There are two approaches to deal with lock-holder preemption. The first approach is to detect contention on a lock and to donate the wasted spinning time to the lock holder. Also known as helping locks, this approach requires substantial infrastructure to donate CPU time between virtual CPUs (provided donation is possible at all) . The second approach is to avoid preempting lock-holders altogether. Instead, soon to become lock-holders are preempted before acquiring a lock, or preemption is delayed until after the last lock has been released.
Depending on the level of virtual machine awareness in the guest operating systems, different methods of lock-holder preemption avoidance can be used. We discuss these methods in the following section.
Lock holder preemption avoidance can be achieved by either modifying the guest operating system to give hints to the virtual machine layer (intrusive), or have the virtual machine layer detect when the guest operating system is not holding a lock (non-intrusive). The former approach is well suited for systems where the virtualized architecture is not identical with the underlying hardware; also called paravirtualization . The latter approach is well suited for fully virtualized systems.
For the intrusive approach we use a similar scheme as implemented in Symunix II  and described by Kontothanassis et. al. ; the main difference being that the guest OS itself is here the application giving scheduling hints to the lower layer (the hypervisor).
Intrusive lock-holder preemption avoidance in our system is achieved by augmenting Linux (our guest OS) with a delayed preemption mechanism. Before acquiring a lock, the guest OS indicates that it should not be preempted for the next n microseconds. After releasing the lock, the guest OS indicates its willingness to be preempted again. The virtualization layer will not preempt the lock-holder if it has indicated that it wishes no preemption, but rather set a flag and delay the preemption by n microseconds. When the guest OS releases the lock, it is required to check the flag, and if set, immediately yield its processing time back to the virtualization layer. Failure to give back the processing time will be caught by the virtualization layer after n microseconds, and the guest operating system will be penalized by a subsequent reduction in its processing time and the possibility of untimely preemption.

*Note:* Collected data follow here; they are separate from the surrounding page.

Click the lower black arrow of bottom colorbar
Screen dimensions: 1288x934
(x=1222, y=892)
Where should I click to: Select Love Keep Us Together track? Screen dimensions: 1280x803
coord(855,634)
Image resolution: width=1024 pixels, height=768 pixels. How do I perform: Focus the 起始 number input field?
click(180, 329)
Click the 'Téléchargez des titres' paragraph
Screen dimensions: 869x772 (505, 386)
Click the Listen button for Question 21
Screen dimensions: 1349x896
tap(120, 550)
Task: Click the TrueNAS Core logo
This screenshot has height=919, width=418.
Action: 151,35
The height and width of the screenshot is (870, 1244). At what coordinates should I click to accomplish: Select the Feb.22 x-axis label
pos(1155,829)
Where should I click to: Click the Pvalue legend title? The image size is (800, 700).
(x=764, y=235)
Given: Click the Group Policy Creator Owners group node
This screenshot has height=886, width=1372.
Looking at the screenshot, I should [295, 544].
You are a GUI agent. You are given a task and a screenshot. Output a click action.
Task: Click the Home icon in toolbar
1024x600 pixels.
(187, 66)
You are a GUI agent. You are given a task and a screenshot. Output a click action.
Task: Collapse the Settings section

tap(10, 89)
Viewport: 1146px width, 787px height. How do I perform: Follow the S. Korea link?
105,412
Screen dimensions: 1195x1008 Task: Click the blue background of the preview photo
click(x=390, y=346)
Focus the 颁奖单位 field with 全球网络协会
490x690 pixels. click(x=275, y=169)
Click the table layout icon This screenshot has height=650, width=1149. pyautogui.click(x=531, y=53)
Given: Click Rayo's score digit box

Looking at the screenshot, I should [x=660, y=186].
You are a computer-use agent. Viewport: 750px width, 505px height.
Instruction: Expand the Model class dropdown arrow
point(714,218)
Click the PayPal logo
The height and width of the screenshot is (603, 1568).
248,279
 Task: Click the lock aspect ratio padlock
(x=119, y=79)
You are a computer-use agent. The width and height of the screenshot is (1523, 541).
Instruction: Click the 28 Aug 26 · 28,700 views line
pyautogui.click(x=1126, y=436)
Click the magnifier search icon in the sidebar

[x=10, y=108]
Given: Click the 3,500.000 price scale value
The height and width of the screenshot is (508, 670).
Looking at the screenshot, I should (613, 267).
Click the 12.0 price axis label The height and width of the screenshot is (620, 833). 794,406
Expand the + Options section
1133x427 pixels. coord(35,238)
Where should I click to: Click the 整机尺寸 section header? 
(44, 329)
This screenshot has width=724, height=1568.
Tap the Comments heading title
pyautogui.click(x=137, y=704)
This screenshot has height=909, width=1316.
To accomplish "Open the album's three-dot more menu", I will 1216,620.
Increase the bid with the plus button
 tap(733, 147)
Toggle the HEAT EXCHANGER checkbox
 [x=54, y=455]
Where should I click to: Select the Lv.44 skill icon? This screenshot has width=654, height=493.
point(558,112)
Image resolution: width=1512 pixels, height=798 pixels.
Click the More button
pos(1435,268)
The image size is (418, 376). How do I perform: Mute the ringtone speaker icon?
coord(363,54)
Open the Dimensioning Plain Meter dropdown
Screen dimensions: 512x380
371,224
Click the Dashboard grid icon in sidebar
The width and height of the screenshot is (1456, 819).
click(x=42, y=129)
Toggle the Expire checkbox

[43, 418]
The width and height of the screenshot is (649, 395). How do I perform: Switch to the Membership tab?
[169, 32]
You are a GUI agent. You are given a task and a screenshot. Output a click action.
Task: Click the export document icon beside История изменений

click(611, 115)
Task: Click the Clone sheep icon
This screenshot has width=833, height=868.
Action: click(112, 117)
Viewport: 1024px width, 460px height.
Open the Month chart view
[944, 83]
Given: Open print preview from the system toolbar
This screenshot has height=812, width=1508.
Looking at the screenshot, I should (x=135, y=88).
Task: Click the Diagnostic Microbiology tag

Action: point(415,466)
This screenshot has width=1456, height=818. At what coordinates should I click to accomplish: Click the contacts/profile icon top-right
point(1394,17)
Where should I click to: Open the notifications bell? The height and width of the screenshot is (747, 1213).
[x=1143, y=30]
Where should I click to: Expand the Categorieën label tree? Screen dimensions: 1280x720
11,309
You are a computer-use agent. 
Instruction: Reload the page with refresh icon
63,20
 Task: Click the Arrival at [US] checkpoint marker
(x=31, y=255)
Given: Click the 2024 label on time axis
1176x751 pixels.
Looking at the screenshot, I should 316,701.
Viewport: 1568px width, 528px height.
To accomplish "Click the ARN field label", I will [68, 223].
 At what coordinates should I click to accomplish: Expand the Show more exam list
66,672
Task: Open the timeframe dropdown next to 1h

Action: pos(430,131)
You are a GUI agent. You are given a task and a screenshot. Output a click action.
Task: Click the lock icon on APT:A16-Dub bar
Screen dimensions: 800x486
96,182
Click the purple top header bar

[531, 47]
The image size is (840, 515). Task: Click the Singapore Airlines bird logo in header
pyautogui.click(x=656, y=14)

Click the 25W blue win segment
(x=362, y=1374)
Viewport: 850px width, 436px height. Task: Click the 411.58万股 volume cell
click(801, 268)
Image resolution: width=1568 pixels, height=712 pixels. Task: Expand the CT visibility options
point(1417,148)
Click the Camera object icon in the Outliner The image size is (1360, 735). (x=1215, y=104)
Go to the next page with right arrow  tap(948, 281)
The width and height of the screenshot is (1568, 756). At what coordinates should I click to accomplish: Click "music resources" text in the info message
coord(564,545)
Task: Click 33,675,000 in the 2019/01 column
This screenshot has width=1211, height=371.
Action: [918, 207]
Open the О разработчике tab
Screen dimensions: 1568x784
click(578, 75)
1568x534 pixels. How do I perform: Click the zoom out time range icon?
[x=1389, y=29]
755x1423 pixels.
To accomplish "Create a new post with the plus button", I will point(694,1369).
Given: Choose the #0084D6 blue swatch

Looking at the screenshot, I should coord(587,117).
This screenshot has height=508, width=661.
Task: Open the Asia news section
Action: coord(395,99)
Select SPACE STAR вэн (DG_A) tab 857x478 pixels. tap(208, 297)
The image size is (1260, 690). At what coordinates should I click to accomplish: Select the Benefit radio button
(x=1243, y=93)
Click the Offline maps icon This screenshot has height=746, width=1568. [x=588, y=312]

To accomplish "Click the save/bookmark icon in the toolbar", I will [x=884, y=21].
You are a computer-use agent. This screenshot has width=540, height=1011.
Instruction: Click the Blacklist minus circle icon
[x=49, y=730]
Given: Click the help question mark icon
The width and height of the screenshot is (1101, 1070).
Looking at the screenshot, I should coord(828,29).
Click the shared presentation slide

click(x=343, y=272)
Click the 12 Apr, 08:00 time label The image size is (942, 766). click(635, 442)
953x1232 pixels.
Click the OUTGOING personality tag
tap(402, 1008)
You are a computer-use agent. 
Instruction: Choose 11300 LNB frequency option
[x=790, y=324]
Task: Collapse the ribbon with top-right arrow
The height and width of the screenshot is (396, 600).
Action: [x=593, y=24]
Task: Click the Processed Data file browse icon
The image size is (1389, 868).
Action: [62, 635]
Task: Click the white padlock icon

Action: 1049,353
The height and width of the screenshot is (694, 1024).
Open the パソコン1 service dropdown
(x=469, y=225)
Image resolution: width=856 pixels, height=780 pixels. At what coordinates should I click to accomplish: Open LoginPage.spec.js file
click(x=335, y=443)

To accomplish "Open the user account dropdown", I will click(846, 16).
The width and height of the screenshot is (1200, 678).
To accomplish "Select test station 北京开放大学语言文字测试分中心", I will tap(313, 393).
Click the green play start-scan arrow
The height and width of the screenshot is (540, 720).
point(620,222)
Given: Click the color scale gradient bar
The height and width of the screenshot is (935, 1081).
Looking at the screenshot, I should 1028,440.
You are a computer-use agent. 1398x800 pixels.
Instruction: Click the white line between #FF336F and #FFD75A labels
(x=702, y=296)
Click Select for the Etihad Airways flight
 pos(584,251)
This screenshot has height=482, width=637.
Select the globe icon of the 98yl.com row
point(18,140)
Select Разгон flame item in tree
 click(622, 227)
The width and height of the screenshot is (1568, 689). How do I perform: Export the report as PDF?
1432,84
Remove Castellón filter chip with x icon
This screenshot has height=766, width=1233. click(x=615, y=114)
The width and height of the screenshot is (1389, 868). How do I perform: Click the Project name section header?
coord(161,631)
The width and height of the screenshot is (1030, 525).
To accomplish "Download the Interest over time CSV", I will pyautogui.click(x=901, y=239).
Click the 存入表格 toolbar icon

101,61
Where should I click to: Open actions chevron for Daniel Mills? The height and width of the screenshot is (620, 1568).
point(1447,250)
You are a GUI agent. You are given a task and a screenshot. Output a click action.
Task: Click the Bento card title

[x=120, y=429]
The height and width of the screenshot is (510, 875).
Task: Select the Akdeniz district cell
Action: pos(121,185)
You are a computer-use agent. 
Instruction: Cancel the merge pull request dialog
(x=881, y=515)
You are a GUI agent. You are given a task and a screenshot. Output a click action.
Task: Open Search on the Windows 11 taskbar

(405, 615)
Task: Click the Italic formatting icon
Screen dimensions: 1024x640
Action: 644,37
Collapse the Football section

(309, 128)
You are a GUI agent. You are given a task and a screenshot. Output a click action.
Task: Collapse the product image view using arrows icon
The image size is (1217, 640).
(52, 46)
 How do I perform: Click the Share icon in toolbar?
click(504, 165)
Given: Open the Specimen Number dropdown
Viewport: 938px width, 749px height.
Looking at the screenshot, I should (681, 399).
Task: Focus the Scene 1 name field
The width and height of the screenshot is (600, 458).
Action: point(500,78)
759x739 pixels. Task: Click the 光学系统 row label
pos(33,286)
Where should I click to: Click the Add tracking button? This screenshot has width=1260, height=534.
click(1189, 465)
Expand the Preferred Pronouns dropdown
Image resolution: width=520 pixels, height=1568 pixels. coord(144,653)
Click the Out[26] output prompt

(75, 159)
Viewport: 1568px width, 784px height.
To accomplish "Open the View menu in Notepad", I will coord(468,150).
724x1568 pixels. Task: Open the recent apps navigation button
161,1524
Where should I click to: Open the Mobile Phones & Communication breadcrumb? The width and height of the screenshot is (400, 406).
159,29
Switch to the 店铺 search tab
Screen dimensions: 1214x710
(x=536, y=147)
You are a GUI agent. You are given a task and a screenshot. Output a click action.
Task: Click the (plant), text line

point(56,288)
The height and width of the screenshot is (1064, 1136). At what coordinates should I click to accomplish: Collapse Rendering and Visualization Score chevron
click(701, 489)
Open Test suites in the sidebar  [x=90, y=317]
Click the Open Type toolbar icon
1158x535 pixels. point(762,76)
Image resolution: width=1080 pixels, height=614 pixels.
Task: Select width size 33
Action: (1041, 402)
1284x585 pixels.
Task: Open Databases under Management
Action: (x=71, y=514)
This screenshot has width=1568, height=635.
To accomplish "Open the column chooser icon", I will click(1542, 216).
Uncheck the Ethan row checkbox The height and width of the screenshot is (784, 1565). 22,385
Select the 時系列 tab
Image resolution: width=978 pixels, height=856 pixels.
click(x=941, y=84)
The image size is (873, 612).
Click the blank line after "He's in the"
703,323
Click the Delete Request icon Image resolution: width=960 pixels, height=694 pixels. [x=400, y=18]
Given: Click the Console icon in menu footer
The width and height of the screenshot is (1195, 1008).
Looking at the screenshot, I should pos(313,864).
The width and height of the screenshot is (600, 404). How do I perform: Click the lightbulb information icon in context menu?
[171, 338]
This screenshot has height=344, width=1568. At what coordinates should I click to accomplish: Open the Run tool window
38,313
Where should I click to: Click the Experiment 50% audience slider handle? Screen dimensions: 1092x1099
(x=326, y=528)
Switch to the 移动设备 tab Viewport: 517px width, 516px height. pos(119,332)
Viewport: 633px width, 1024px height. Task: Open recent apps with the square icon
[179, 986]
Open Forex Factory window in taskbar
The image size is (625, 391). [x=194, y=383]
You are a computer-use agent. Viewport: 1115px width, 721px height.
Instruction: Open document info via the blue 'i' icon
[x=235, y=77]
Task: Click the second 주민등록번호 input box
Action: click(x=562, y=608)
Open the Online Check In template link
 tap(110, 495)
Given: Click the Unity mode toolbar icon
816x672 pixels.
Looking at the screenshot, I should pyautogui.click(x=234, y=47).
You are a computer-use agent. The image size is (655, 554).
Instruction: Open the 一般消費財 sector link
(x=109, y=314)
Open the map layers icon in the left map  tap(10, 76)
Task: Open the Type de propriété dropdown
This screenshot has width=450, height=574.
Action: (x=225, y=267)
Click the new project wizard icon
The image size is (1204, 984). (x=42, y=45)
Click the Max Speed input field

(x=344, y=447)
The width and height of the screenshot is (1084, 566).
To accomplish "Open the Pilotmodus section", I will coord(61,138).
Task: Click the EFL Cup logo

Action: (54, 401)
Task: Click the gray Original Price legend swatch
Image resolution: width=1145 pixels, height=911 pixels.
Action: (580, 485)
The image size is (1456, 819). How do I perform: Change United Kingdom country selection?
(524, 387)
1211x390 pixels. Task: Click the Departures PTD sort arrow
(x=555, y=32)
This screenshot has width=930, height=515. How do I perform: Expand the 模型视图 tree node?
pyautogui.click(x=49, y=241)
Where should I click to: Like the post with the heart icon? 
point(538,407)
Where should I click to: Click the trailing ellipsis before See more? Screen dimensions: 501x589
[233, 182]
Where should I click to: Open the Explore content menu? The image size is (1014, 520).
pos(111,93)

The value to choose for n depends on how long the guest OS expects to be holding a lock and will as such rely heavily upon the operating system used and the workload being run. We have run a number of lock-intensive workloads on a version 2.4.20 Linux kernel and found that more than 98% of the times the Linux kernel holds one or more locks, the locks are held for less than 20µs. These numbers suggest that setting n any higher than 20µs will not substantially decrease the probability of preempting lock holders in the Linux kernel.
It is not always the case that one has the possibility of modifying the guest operating system, in particular if the kernel is only distributed in binary form. We therefore need non-intrusive means to detect and prevent lock-holders from being preempted. Utilizing the fact that the operating system will release all kernel locks before returning to user-level, the virtualization layer can monitor all switches between user-level and kernel-level,1 and determine whether it is safe to preempt the virtual machine without preempting lock-holders. This gives us a first definition of safe and unsafe preemption states:
The safe state can be further refined by monitoring for when the guest OS executes the equivalent of the IA-32 HLT instruction to enter a low-latency power saving mode (while in the idle loop). Since the operating system can be assumed to hold no global kernel locks while suspended, it is safe to treat the HLT instruction as a switch to safe state. A switch back into unsafe state will occur next time the virtual CPU is rescheduled (e.g., due to an interrupt).
With the safe/unsafe scheme it is still possible that the virtual machine will be preempted while a user-level application is holding a spin-lock. We ignore this fact, however, because user-level applications using spin-locks or spin-based synchronization barriers are generally aware of the hardware they are running on, and must use some form of coscheduling to achieve proper performance. Section 6.4 deals with such workloads in more detail.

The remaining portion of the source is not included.